Work instructions ▸ Among the entries below, copy every line that carries the word "agent".

Information supplied ▸
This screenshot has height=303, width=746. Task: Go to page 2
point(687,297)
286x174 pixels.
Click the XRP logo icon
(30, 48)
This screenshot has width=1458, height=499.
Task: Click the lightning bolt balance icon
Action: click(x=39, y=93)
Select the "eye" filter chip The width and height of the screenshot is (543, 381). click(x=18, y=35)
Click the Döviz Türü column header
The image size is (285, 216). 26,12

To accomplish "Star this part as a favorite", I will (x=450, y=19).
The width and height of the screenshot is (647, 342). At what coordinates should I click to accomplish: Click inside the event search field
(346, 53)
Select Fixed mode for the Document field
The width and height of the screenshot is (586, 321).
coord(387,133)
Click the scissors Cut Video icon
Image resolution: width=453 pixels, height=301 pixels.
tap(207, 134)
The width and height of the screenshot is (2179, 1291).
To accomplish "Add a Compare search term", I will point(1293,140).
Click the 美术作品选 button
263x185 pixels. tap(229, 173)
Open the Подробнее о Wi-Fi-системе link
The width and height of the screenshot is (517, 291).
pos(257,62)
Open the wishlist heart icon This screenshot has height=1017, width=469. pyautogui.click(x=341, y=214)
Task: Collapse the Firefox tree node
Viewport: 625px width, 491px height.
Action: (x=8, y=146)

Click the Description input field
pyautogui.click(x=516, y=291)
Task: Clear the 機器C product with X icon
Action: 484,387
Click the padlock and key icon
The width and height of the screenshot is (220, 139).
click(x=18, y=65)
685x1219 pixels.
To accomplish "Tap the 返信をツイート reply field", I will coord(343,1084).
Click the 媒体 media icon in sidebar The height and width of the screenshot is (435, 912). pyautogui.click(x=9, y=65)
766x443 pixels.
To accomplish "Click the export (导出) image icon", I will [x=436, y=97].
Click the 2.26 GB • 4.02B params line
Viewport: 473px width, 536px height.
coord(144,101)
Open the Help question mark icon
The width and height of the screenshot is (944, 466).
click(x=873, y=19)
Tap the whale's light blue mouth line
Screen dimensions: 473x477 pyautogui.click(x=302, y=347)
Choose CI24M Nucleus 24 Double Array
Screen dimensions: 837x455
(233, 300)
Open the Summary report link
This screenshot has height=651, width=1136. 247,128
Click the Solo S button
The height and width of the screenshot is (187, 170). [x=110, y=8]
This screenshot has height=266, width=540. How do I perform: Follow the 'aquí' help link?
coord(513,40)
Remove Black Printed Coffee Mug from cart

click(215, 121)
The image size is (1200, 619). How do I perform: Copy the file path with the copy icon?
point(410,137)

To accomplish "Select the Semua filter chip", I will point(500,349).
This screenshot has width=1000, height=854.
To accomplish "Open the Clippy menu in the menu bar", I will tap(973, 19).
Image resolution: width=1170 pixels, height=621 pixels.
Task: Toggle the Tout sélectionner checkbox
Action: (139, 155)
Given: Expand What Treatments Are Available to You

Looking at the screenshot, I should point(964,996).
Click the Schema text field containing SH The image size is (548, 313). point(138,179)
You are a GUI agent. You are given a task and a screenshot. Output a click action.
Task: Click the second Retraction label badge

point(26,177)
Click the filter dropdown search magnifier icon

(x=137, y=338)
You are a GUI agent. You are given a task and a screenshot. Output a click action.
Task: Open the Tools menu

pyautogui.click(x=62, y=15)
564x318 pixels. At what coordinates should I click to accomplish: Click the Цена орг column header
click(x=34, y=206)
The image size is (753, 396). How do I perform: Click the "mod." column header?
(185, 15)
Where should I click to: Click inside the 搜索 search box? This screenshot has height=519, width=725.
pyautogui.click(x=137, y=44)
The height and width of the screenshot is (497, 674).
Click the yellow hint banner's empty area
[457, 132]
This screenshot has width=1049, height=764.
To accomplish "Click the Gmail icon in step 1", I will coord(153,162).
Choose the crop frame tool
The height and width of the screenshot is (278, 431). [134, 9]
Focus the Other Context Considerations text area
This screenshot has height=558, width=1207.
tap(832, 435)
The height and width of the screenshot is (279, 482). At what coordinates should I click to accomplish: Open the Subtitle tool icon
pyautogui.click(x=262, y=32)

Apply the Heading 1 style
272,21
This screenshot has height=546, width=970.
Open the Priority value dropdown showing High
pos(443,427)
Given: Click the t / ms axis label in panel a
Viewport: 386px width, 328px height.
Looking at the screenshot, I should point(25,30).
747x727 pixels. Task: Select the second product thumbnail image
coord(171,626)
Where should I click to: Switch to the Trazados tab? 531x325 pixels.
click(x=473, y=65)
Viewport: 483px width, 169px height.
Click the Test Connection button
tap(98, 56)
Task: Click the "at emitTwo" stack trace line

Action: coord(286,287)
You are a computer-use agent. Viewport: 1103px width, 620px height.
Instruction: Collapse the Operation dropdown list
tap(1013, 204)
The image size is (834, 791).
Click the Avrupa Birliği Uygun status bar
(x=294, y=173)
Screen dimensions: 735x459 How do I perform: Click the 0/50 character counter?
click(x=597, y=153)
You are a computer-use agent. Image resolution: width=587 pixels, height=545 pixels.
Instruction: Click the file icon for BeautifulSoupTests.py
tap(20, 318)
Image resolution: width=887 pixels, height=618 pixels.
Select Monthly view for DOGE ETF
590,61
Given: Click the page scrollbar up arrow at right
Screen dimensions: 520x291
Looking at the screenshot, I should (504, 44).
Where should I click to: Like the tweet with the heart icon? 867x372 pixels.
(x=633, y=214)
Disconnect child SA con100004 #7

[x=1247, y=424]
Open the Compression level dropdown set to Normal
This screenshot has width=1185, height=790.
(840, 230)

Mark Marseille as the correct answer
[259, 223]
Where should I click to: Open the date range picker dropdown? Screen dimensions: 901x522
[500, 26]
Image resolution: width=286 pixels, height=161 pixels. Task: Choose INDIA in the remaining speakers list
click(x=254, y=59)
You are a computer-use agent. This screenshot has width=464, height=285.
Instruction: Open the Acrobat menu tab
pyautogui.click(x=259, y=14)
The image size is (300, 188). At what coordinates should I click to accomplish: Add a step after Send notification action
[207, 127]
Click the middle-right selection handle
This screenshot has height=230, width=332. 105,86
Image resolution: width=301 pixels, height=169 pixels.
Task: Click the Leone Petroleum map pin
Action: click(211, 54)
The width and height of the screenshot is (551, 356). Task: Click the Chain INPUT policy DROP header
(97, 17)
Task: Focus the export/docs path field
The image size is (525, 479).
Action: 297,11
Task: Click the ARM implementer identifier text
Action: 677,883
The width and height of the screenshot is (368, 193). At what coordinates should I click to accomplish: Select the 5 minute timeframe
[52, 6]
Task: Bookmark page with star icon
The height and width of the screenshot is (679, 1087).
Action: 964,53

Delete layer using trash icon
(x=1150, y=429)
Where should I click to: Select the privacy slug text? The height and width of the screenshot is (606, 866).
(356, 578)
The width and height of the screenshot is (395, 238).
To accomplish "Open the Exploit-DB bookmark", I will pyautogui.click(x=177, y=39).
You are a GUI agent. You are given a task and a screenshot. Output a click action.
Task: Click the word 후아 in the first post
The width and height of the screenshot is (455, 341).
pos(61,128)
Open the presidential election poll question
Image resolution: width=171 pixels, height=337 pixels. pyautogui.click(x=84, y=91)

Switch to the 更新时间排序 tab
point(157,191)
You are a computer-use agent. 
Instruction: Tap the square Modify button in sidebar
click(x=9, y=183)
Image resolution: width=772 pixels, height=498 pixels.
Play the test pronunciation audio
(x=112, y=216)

Exercise answer ▸
You are a GUI agent. You are given a task and a screenshot. Output a click action.
You are a GUI agent. You are given a task and a screenshot. Output a click action.
You are a computer-use agent. Viewport: 1103px width, 620px height.
You are a computer-use agent. Image resolution: width=587 pixels, height=545 pixels.
You are a computer-use agent. This screenshot has width=464, height=285.
You are a GUI agent. You are given a task and a screenshot. Output a click action.
You are a computer-use agent. 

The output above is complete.